Find out what your rights are when it comes to requesting flexible working hours, so that you can balance your work-life with your role as a parent.
When the new responsibility of being a parent becomes a reality, juggling your work and home-life can quickly become a strain. If you return to work soon after having your baby you may feel that you are missing out on your child's development, or are finding it hard to fit your working hours around nursery hours and other new commitments.

Luckily, help is at hand. We explain what your rights are when it comes to working flexibly as a parent, and how you can go about applying for flexible working hours with your employer.

Who can apply for flexible working hours?
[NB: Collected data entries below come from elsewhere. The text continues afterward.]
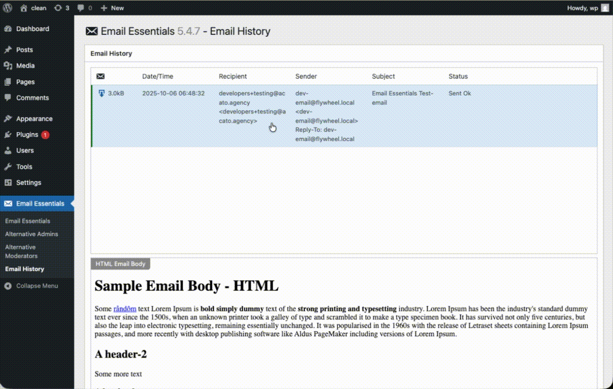This screenshot has width=613, height=389.
Task: Select the Email Essentials envelope sidebar icon
Action: (7, 203)
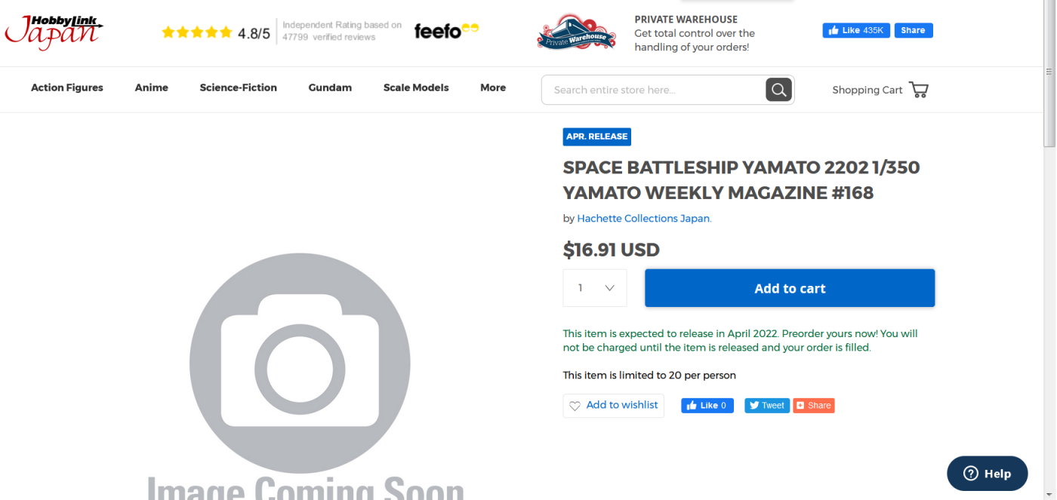Click the search entire store field
1057x500 pixels.
[x=653, y=90]
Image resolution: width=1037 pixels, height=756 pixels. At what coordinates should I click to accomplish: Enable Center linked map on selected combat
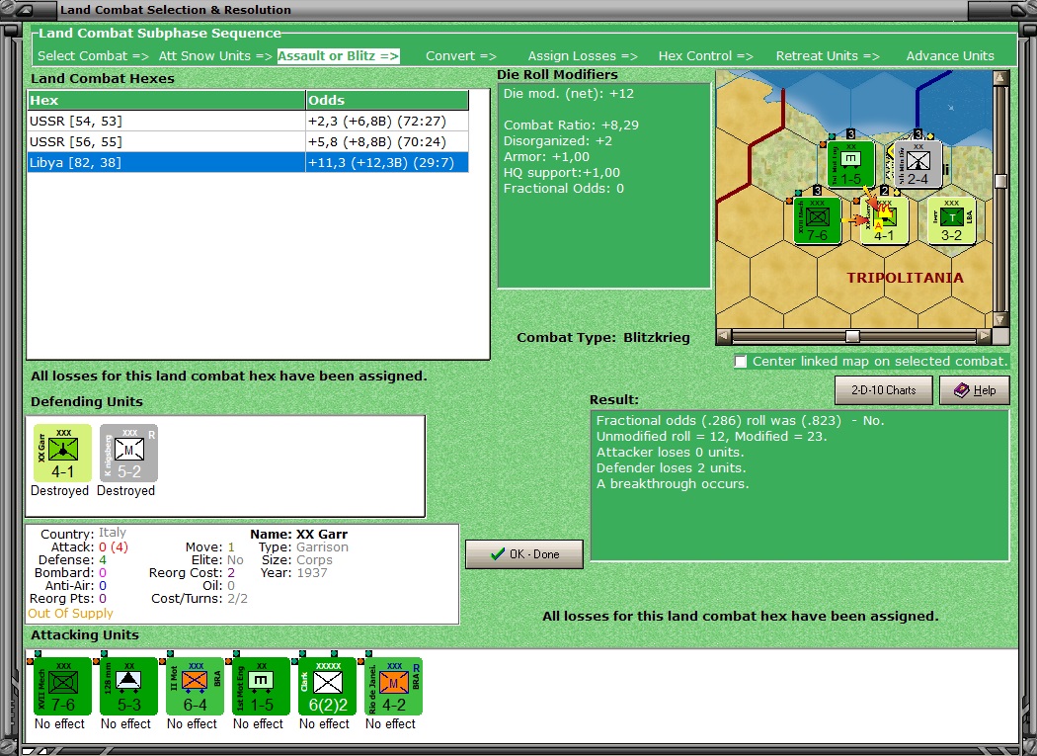pos(741,362)
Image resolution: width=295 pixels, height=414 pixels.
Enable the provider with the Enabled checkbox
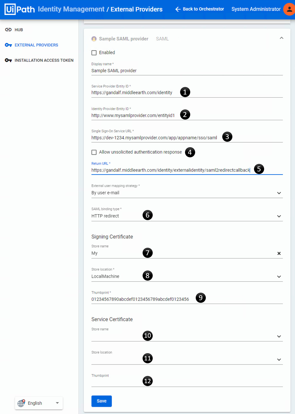tap(94, 52)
Until recently parents of children under 6 years old, or of disabled children under 18 years old, were eligible to request flexible working hours. However from 6th April, 2009, this right has been extended to all parents of children aged 16 and under.

So, if you have parental responsibility for a child aged 16 or under (or a disabled child under 18 years) you have the right to request that your working hours are made more flexible.

Generally you will be eligible to request flexible working hours if you have worked for your current employer for 26 weeks or more, are not an agency worker, and have not made a similar application in the last 12 months. You will also be more likely to be granted access to flexible hours if you work for an organisation that recognises unions.

What are 'flexible working hours'?

In order to better fit the time you need to look after your little one around your work commitments, you can request to either reduce or rearrange your hours in the following ways:
  • Working from home or teleworking.
    You may be able to make your work-day more flexible by working some days or hours from home, while maintaining contact with your employer via phone, fax, or email.

  • Job-sharing.
    It may be possible for you to share your work-duties with another employee, thereby decreasing your work-load.

  • Term-time working.
    You may be granted paid or unpaid leave during your child's school holidays.

  • Compressed hours.
    If you work 5 days a week you may be able to compress your hours so that you only work 4 days a week, for example.

  • Flexi-time.
    You may be granted flexibility with regards to when you work your hours, for example working 8am - 4pm instead of 9am - 5pm.

  • Part-time working.
    You may be able to reduce the number of hours you work in a week.
How do I request flexible working hours?

If you would like to request that your work-day is made more flexible you will have to make a written application to your employer. Include the following in your application:
  • State that the application is being made under the statutory right to apply for flexible working as a parent.

  • Confirm your relationship with your child - state that you are your child's mother, father, etc.

  • Set out the proposed change to your working hours and explain what effect this would have on your employer.

  • Explain how you think this could be accommodated at your workplace.

  • Make sure your application is dated.
You might want to request that you have flexible hours only for a specified amount of time while you re-establish a work/home balance in your life, after which you could revert to your old hours.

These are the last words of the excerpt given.